LAWS(MPH)-1960-7-31

JAGANNATH PRASAD Vs. PRAG NARAIN

Decided On July 16, 1960
JAGANNATH PRASAD Appellant
V/S
PRAG NARAIN Respondents

JUDGEMENT

(1.) THIS is a revision from a a order refusing to grant leave to Jagannath Prasad to amend his plaint. The suit is for ejectment and arrears of rent against his tenant Prag Narain. Initially it was alleged in the plaint that the defendant had executed a rent-note in favour of the plaintiff on July 31, 1956, for a shop and the portion over it, for Rs. 250 per year and the rent-note was registered.

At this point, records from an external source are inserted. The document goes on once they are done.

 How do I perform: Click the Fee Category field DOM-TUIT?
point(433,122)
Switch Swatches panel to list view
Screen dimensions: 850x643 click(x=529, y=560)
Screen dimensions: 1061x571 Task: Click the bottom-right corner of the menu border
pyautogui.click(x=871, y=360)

It is unnecessary to mention the other allegations made in the plaint as they are not relevant for this revision. The defendant admitted the execution and registration of the rent-note, but alleged that he was under no obligations because the possession of the premises was never given to him.

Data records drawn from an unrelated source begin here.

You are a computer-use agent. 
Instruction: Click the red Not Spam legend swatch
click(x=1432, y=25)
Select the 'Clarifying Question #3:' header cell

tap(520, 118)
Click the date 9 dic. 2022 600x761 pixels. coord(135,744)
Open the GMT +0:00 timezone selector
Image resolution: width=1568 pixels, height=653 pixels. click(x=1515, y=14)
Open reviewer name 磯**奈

(2.) THEREUPON the plaintiff made an application for leave to amend the plaint in which he stated these facts: The disputed premises formed part of a larger building which was originally rented out to Laxmichand. Subsequently some open land and a portion of the whole property was sold to Laxmichand on July 31, 1956. Laxmichand paid rent up to that day. But as regards the remaining portion he got a rent-note executed from the defendant and also got it registered. Laxmichand is an old man and the defendant is his nephew (sister's son) and resides with him. He (Laxmichand) had also said that the defendant would succeed him. The defendant looks after and maintains Laxmichand's business. Since in his written statement the defendant asserts that Laxmichand's possession continues, the plaintiff believes that there is a collusion between them.

(3.) IN Kodiva Gopal v. Mestrengaen(AIR 1928 Bom. 91) it is held that the defendant cannot object to the addition of a defendant when he is added in view of his own objection. Here it was the defendant who alleged that the possession had not been given to him and that Laxmichand was actually in possession. As such he cannot object being joined in the suit.